(Dataset excerpts)
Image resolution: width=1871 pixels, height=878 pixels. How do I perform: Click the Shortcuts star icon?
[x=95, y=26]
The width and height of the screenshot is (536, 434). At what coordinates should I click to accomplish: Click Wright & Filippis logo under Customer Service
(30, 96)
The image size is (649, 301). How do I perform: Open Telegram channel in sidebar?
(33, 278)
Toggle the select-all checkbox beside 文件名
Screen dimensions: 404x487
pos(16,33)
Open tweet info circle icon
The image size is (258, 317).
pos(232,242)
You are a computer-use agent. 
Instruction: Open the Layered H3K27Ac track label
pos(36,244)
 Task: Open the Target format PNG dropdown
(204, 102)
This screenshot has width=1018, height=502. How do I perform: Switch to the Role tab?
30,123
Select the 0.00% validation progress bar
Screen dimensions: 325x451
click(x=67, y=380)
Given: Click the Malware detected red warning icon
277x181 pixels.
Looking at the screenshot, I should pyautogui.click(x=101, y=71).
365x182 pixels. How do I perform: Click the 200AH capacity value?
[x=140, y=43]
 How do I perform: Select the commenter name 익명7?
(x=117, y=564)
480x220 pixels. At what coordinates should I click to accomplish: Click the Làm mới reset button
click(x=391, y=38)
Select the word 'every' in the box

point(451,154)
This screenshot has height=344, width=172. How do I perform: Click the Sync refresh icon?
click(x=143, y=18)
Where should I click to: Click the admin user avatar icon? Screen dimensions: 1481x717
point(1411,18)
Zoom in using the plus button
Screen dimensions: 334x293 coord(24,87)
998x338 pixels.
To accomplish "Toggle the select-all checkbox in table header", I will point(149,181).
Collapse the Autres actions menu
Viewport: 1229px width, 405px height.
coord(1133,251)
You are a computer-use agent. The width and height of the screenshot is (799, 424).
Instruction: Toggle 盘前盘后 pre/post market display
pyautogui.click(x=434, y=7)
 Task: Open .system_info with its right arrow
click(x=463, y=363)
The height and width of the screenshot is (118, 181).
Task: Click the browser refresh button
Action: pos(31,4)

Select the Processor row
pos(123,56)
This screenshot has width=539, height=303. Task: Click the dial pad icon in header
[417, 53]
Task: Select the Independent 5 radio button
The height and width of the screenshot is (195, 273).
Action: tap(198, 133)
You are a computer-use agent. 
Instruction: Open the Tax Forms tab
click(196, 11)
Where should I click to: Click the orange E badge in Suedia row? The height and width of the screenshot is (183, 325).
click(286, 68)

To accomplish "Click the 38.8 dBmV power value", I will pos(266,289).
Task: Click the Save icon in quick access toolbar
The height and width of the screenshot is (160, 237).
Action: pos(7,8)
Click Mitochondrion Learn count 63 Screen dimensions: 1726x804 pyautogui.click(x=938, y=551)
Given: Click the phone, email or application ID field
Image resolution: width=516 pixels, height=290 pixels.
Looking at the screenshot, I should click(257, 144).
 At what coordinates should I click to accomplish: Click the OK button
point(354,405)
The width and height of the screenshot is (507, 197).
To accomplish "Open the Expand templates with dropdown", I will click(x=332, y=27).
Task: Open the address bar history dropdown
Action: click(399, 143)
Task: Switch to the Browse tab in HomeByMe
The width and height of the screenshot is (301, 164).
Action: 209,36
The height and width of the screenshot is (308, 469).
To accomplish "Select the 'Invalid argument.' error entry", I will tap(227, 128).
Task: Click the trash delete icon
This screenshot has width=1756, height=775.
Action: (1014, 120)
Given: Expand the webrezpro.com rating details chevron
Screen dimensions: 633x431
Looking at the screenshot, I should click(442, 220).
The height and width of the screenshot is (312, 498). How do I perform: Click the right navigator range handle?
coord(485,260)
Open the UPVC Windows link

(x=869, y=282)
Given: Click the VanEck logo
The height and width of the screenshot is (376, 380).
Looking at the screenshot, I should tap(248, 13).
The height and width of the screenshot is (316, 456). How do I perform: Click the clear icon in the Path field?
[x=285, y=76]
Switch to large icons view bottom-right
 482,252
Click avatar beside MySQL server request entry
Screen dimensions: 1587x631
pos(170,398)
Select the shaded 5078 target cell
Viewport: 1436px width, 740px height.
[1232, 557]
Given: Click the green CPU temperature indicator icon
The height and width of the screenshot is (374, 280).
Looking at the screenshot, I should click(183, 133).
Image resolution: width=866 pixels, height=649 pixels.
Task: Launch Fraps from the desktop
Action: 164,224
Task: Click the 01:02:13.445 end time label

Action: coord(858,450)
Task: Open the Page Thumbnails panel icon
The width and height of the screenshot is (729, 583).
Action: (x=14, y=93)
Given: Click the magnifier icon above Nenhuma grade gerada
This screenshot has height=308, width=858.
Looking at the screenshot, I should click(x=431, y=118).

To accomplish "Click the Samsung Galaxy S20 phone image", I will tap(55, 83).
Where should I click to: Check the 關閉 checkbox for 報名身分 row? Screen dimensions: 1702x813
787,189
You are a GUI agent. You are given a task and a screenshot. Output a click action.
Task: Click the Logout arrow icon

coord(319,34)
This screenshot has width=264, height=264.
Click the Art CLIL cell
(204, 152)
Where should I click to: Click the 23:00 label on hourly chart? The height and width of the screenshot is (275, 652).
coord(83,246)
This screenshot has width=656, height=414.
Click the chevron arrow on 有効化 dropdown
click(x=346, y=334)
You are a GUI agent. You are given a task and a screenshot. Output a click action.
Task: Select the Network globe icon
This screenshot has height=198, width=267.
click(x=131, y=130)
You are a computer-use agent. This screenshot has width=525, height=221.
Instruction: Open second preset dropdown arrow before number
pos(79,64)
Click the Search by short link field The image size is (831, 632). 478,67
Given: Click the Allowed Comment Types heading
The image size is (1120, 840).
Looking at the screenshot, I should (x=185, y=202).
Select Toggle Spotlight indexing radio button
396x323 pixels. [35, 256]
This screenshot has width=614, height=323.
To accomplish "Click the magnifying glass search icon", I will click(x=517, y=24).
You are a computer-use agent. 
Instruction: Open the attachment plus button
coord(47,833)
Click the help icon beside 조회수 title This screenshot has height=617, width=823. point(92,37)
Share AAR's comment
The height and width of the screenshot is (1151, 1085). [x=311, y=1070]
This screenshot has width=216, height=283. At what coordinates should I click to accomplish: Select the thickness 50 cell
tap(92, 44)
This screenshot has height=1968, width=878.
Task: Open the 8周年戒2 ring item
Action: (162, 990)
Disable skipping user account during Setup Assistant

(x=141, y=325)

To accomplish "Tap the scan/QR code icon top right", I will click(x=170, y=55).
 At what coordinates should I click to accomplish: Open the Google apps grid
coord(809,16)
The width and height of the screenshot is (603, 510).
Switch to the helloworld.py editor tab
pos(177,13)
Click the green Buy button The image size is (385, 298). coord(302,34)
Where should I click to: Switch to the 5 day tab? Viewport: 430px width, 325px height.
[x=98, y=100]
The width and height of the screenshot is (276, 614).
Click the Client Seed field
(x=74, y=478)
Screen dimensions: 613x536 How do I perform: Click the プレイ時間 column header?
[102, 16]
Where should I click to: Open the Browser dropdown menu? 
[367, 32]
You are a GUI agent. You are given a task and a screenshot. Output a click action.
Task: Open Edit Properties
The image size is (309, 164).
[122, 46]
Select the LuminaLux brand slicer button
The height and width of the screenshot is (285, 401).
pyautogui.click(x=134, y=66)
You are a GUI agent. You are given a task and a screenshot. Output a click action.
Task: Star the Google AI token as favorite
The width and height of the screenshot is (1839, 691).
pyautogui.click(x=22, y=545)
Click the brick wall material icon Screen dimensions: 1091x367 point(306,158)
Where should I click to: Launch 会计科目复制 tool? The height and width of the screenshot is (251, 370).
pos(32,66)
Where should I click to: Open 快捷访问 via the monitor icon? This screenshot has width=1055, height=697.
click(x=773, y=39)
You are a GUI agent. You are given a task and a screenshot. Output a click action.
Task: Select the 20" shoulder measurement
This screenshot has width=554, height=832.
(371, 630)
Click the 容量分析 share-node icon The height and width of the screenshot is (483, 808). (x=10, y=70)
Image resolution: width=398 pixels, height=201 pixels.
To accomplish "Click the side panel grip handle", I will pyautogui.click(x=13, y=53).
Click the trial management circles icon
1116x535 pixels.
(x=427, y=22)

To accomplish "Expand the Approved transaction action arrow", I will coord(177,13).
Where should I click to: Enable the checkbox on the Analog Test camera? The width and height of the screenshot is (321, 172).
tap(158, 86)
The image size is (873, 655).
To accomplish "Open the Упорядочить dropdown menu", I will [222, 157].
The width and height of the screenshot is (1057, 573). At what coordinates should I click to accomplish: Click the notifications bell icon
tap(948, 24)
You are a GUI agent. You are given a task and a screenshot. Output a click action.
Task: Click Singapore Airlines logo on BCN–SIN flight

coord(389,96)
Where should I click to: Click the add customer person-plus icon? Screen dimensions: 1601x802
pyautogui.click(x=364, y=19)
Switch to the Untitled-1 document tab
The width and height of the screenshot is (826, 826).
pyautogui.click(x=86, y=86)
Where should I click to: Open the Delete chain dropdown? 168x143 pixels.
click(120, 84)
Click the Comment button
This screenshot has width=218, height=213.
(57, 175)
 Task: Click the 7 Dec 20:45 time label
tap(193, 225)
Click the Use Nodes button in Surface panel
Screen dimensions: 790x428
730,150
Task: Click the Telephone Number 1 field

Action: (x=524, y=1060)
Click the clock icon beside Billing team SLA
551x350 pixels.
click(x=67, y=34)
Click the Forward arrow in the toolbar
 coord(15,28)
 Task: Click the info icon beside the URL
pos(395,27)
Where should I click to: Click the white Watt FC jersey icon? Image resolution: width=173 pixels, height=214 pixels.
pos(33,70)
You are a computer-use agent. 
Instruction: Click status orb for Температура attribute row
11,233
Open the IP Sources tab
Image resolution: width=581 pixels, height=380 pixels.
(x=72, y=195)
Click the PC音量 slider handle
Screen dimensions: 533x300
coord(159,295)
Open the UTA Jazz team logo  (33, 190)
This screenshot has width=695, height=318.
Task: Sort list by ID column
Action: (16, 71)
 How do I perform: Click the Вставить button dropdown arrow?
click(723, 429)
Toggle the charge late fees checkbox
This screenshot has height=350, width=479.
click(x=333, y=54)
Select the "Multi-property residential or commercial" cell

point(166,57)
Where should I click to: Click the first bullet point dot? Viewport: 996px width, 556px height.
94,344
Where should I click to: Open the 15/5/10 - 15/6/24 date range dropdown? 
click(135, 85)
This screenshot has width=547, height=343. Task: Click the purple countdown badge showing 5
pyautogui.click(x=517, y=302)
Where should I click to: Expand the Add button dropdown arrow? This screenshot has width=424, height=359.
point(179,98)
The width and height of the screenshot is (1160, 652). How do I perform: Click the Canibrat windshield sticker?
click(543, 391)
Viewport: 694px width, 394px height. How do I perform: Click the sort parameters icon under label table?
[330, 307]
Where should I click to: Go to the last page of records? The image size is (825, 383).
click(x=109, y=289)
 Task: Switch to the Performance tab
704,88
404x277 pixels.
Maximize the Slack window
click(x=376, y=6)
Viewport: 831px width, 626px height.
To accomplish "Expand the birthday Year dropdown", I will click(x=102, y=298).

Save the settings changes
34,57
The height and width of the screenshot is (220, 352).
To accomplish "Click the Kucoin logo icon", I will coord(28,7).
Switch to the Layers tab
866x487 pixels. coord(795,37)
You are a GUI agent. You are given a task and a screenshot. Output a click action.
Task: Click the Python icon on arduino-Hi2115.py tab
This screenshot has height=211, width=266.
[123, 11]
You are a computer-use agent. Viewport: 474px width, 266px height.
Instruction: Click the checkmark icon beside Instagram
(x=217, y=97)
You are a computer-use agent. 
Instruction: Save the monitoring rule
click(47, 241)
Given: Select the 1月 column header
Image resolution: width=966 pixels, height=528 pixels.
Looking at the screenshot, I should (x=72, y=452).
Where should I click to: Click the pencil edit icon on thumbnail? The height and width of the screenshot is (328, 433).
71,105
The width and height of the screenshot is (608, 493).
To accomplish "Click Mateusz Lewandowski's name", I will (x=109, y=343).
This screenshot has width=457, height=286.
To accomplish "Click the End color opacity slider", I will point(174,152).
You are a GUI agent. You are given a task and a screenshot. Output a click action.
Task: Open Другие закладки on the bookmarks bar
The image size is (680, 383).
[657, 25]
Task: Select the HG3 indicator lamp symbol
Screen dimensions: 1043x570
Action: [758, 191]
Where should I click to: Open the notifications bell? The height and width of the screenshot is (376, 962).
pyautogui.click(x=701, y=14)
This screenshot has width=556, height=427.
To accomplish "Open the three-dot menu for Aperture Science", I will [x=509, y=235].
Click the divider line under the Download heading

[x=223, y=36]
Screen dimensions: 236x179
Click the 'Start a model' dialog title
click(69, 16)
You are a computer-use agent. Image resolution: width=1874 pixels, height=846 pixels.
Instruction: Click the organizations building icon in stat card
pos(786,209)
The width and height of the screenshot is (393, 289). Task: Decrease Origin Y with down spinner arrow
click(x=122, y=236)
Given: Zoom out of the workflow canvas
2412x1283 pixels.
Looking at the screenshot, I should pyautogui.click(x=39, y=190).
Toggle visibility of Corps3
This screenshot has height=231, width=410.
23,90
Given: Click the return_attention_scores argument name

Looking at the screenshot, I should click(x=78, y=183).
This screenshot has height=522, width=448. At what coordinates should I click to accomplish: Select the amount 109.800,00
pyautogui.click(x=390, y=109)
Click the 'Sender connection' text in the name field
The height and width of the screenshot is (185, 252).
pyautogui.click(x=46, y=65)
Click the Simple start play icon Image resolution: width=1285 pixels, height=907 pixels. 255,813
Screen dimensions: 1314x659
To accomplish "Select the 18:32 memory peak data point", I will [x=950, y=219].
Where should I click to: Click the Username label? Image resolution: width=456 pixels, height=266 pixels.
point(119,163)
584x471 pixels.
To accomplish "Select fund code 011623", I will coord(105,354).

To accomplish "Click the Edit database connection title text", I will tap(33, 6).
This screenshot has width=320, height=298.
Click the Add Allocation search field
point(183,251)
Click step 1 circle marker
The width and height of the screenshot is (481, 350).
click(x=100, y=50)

(Problem details)
Search the listing above for lines with the word "connection", and state how many there are, nothing else.

(Solution for this problem)
2